Руппс не столько всё это видит, сколько знает и слышит. И отметив про себя, что закончил сегодня свое путешествие в начале третьей стены, улыбается.
– Прибыл? Вижу-вижу, – говорит Краев своим громким, хорошо поставленным голосом. – Ну, ничего. Молодец, – опять говорит он, крепко сжимая слабую, левую руку Руппса. В правой Руппс держит полотенце, только что упавшее с крючка. – Ну, ничего, – опять говорит Краев, и его морщины вокруг глаз улыбаются.
– Говорят, могло быть хуже, – отзывается Руппс, сохраняя то же выражение лица.
– Немного восстановится, – обнаружилась Кло. – Доктор сказал, – пояснила она, взглянув на отца. – Может быть, и подпрыгивать при ходьбе перестанешь, – посмотрела она теперь на Руппса.
– Это я от радости, что дома, – слегка прикрыл тему Руппс.
– Ты-то как? – спросил он, в свою очередь, Краева.
– Да тоже ничего хорошего. Читаю. В потолок смотрю. Нет нас теперь, знаешь? Зубры в Беловежской пуще постановили – хохотнул он. – Всё по накатанному. Опять своим особым совещанием всё решили. Почему народное мнение не учли? Меня, боевого генерала, не спросили. Это и есть новое мышление? – умолк, не дожидаясь ответа, Краев.
Молчал генерал минуты две.
– Надо съезжаться, – опять сказал он, глядя на Руппса, теперь уже о другом.
– Ты мне большую лупу принес? – вспомнил Руппс, что просил Краева принести лупу. – Почитать что-нибудь, – добавил он.
– Приготовил.

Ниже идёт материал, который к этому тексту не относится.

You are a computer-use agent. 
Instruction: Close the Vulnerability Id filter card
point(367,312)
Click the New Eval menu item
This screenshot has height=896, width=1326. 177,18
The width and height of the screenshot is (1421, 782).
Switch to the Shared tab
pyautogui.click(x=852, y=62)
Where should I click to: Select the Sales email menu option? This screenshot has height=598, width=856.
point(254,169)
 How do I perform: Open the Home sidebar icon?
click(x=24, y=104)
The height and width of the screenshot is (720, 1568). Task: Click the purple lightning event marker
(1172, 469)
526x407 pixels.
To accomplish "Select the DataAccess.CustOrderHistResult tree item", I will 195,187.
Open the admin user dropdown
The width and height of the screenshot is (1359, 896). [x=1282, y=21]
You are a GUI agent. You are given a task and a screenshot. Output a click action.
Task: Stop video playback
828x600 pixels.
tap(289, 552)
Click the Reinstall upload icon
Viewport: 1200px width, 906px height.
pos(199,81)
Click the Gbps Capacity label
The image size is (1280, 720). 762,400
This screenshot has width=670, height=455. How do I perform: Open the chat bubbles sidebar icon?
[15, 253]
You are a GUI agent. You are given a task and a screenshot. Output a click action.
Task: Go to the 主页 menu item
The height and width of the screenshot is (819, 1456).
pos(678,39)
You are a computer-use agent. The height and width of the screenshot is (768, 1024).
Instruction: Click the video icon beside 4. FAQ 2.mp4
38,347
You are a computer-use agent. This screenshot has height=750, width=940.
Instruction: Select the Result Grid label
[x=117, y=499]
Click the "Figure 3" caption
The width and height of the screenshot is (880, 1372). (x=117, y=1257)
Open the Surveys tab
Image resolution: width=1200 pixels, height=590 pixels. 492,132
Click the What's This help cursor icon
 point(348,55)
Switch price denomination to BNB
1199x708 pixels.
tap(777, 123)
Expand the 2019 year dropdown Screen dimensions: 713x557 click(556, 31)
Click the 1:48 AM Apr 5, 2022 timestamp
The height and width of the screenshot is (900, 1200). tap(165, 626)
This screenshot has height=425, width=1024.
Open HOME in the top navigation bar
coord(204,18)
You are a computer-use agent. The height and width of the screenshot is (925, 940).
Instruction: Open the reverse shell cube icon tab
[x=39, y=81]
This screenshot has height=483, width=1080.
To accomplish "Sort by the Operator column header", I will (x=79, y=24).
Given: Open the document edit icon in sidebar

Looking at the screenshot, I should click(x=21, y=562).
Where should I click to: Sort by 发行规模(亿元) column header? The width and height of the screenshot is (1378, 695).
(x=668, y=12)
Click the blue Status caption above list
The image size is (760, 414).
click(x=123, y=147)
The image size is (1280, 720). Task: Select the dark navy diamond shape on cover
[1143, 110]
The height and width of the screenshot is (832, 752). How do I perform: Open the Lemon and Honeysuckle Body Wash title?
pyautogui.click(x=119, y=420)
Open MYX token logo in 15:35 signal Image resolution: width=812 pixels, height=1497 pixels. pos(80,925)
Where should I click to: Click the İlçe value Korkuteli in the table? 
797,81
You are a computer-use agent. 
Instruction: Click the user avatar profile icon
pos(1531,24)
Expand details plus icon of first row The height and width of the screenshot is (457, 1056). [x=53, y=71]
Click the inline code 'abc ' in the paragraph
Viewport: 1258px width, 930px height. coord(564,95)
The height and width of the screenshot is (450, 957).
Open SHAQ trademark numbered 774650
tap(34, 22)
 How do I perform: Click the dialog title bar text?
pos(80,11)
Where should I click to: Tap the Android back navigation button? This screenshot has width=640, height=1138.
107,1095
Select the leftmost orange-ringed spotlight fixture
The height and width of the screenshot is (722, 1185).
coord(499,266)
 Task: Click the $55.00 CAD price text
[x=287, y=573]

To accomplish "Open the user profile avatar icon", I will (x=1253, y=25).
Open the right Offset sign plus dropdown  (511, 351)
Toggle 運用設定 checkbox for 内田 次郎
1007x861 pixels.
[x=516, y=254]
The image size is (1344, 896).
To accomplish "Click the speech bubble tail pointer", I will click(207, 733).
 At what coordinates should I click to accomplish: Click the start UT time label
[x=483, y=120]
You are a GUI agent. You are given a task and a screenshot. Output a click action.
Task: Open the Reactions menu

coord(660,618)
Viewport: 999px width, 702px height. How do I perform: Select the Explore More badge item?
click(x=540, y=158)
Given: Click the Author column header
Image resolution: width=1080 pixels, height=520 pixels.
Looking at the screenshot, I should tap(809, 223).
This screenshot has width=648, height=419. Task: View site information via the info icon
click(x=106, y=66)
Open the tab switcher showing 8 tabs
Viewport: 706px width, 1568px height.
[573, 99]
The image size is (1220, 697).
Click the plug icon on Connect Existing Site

В другой раз принесу. Да я тебе и так расскажу.
Кивнув, Руппс приготовился слушать.
– Ну что… Всё пришло в движение. Всюду народные фронты. Все хотят независимости. А заодно и лягнуть. Раненого-то льва всем лягнуть хочется. Не обходится и без прямых оскорблений, надругательства над святынями, откровенного глумления. И все это адресуется простому российскому человеку. На всех уровнях – в рабочих коллективах, школах, коммунальных квартирах и даже в детских садах. Трудно людям. Особенно тем, кто жил в Союзе за пределами своей земли.
Руппс с пониманием смотрит на Краева и молчит.
– Да, Крекиньш звонил, – неожиданно спохватился Краев, – через час подойдет. Я сказал ему, что ты дома.
– Приехал? – спросил Руппс о Крекиньше.
– Да. Вроде у него в нашем городе какие-то дела. Он ведь теперь в латышском Народном фронте. Заместитель председателя, что ли…
– Да что ты? – удивился Руппс. – Ну, узнаем, – сказал он, уже глядя на Кло, которая показалась в дверях.
– Катюша, иди к нам, – сказал Краев. – Не признаю я это ваше «Кло», – договорил он, глядя на Руппса.
– Да это всё они, молодые. Роберт когда-то ее так назвал. По начальным буквам имени и фамилии – Катерина Лошкарёва, – хохотнул Руппс и опять посмотрел на Катю.
Кло улыбнулась, вышла за дверь, и тут же вернулась с большим арбузом.
– Нет, съезжаться надо, – опять сказал Краев. – Дочь вижу раз в неделю. Я говорил ей переезжать с Антоном ко мне. Тогда ты один остаешься. И Антону в школу далеко.
Руппс с пониманием кивнул.
– Опять прореха, – медленно, о чем-то думая, проговорил Краев.
И Руппс вспомнил, что давно уже не слышал этого краевского словца.